In the street below, the fire-cloud moved along slowly, bending a tall metal street-light in its way. Nobody has noticed that it never seems to tear down the electricity wires, Sturdevent thought. Is that significant? Maybe it doesn’t like electricity. I ought to drop that little titbit in Sherwin’s ear and watch him try to figure out ways of electrocuting the monster. That was his kind of idea. Bastard.
That was another thing. Sturdevent noticed that his language was getting rougher. He had prided himself on not talking garbage. A police chief wasn’t supposed to talk that way, and he had been good at watching his words. But now, since this business started up, he was thinking and talking more and more in the foul language of people like Hanley. That annoyed him a great deal, because it was one more example of how they were breaking him down, working on him. The next thing, he’d go home and say shit or fuck in front of the kids. He would leave Millville before things got to that point.
The blue cloud rolled under the trestle, exactly as Sturdevent had expected. It just touched the railroad ties through the open lattice-work of the steel structure. Sturdevent watched as the girders buckled ever so slightly under the enormous stress. The t
hick wooden ties were pulled and then snapped downwards. Jesus, that thing is strong. There was no immediate danger of a train crash; the few trains that did call in to, or pass through, Millville had already been re-routed, voluntarily, by Conrail.
The damn thing is going to mosey right down the street, Sturdevent thought, as the fire-cloud continued along on its way. He hopped, on his good foot, down the path along the side of the railroad embankment and made his way cautiously into Brunswick Street. There it was, large as life. Larger. Sturdevent stood about half a block behind the menace as it moved away from him. He walked along, keeping pace with it — about twenty yards a minute, he judged, faster than he had ever seen it before. It was steering a course down the middle of the street, not touching the buildings or even the parked cars on either side. As if it were out for a walk, on its best behaviour. Does it have a mind? Sturdevent had to watch his step, as the roadway was gouged and cut. He didn’t want to twist or fall on his mending ankle.

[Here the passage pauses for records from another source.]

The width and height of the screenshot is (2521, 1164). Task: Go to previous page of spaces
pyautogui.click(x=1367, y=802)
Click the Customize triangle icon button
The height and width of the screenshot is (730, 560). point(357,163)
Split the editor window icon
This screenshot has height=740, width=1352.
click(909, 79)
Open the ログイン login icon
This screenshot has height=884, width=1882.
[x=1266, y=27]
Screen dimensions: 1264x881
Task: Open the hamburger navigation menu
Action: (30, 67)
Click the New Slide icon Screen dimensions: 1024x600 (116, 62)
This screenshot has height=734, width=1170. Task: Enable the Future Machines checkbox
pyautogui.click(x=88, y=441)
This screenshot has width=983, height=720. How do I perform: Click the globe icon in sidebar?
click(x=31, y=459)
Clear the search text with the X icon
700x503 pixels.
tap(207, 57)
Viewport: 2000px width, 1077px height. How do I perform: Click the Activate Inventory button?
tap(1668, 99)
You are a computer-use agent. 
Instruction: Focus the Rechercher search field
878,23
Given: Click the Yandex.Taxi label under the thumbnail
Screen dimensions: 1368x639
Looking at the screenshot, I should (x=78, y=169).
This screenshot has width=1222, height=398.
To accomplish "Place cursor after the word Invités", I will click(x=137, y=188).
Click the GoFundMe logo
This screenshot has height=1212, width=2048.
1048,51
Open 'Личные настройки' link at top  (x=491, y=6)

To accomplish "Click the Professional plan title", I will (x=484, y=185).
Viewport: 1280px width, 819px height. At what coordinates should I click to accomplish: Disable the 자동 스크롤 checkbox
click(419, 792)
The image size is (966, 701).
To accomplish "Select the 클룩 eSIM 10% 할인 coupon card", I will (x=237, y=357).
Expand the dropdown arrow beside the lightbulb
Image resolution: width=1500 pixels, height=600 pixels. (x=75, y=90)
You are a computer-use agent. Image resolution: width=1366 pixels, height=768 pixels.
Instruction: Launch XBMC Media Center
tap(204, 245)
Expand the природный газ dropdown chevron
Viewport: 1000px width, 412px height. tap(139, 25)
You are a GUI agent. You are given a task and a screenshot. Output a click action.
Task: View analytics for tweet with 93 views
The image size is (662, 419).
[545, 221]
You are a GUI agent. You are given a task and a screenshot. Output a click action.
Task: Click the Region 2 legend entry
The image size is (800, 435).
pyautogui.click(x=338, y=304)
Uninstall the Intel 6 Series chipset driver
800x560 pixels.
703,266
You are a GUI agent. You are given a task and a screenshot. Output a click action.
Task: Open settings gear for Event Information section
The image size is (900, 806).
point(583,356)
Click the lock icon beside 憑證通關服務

Nobody around, nobody at all, he noticed. People were faster now at getting out of the way. Way out of the way. Where did they all go he wondered? Maybe into the ground, into those old fall-out shelters that had been all the rage back twenty years ago or so. Plenty of Sturdevent’s friends had spent a lot of money having their back gardens dug out and fall-out shelters installed. Every day back then it seemed there was going to be a nuclear war. The canned-food business must have cleaned up. He had never given in to the temptation to buy one of those shelters. Screw it, if that kind of war comes, who’d want to live? Who’d want to live in a steel box ten feet under the petunia patch anyhow? Maybe the people in Millville who had fall-out shelters were using them now, finally getting their return on investment, finally opening up those cans of beans. And maybe they’ll die of food poisoning while hiding from the monster. What a world, Sturdevent sighed.